_Given instruction_
Rewrite the entries below, changing "category" to "section" and keeping everything else the same. Omit the pictures from your version.

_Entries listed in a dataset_
###
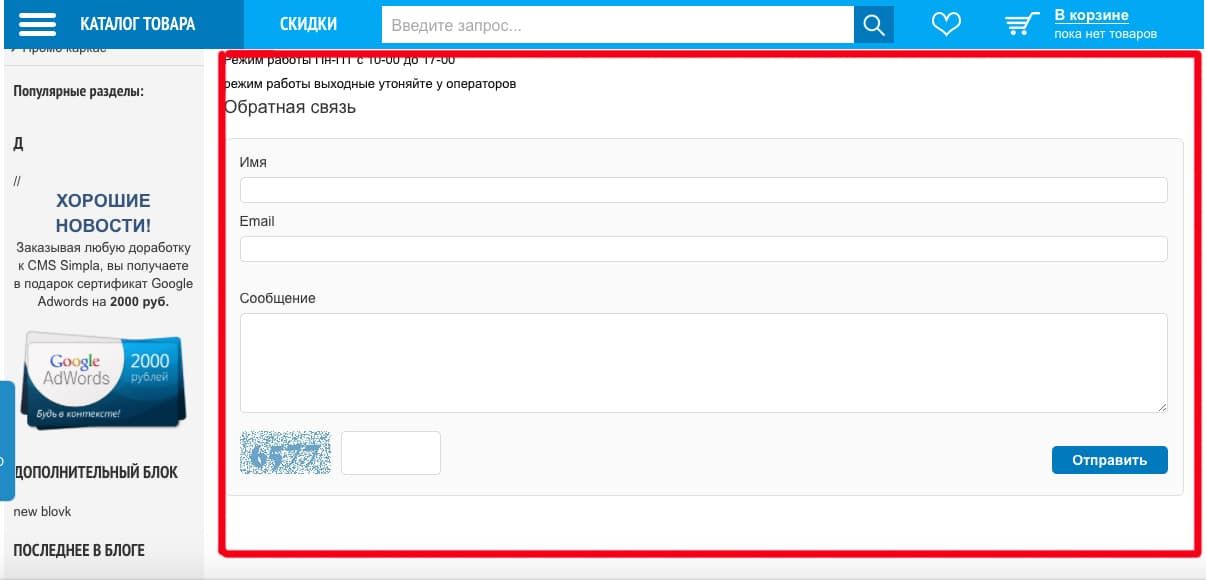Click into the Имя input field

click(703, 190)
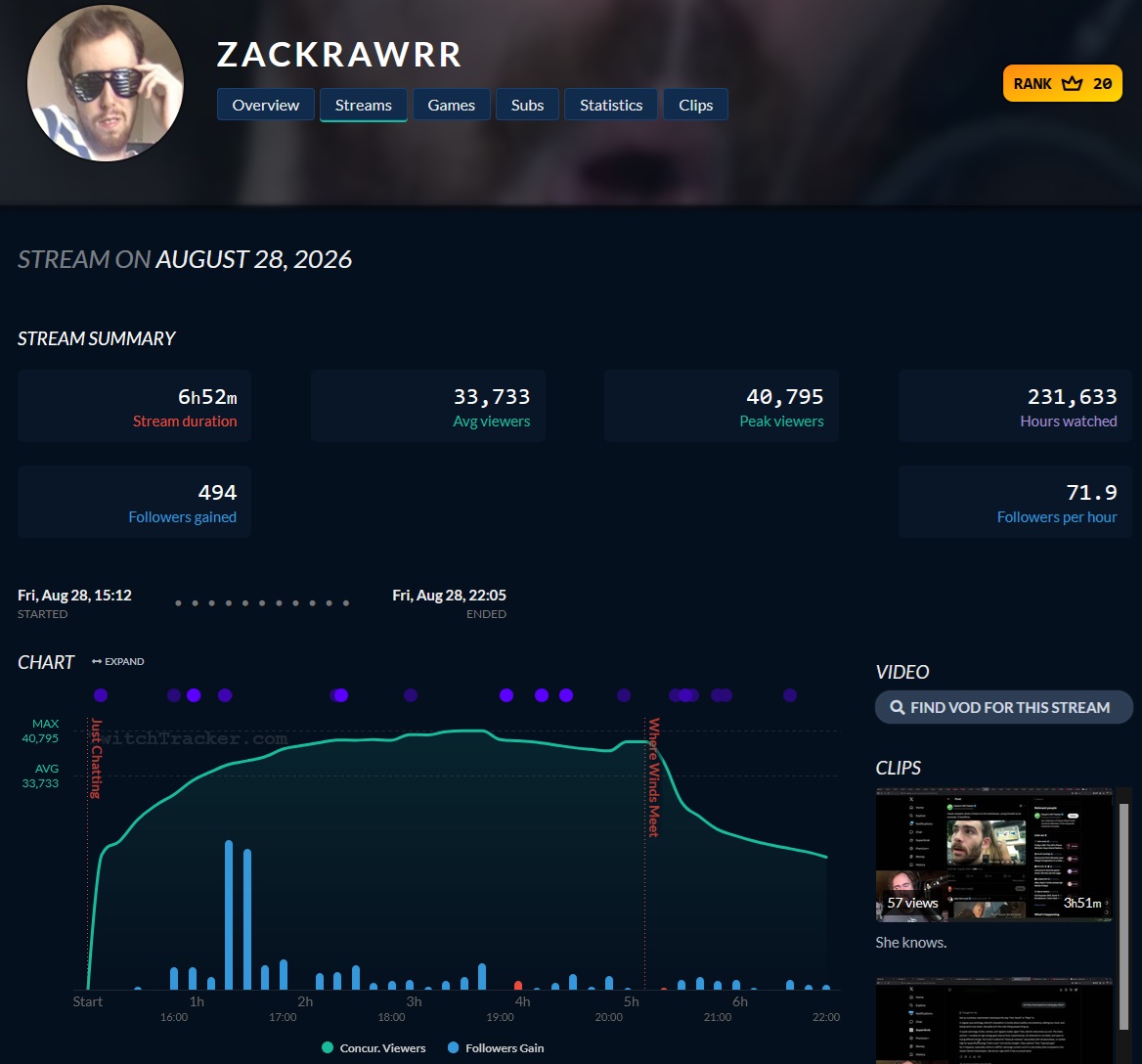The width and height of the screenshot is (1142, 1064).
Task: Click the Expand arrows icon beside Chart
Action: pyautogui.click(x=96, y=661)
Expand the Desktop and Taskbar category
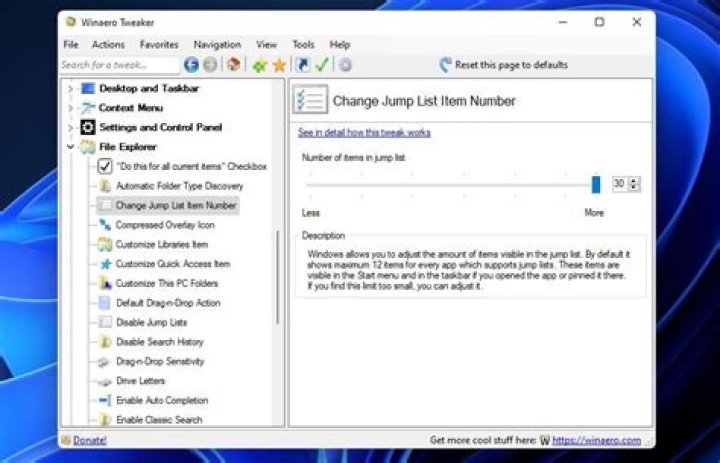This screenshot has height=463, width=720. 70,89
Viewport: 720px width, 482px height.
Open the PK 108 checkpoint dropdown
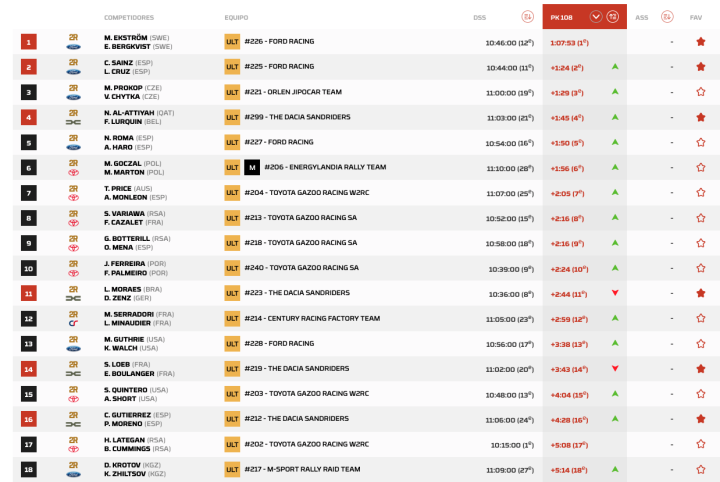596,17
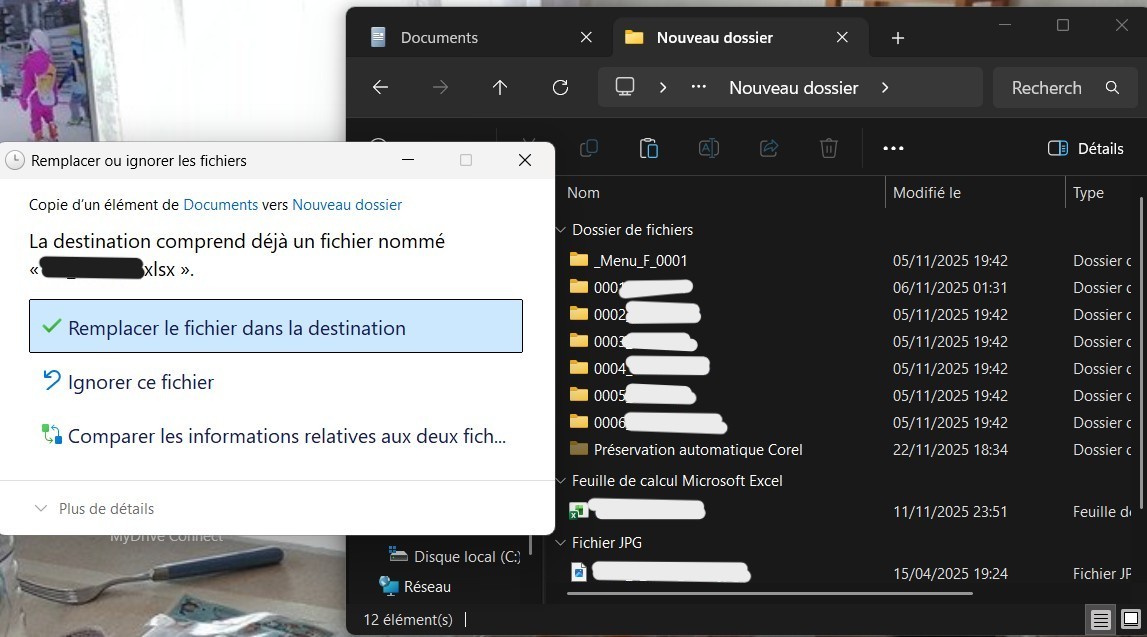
###
_Answer for the task_
Click into the Имя input field

click(703, 190)
The width and height of the screenshot is (1142, 1064).
Task: Click the Expand arrows icon beside Chart
Action: pyautogui.click(x=96, y=661)
Expand the Desktop and Taskbar section
This screenshot has height=463, width=720. 70,89
Viewport: 720px width, 482px height.
Open the PK 108 checkpoint dropdown
596,17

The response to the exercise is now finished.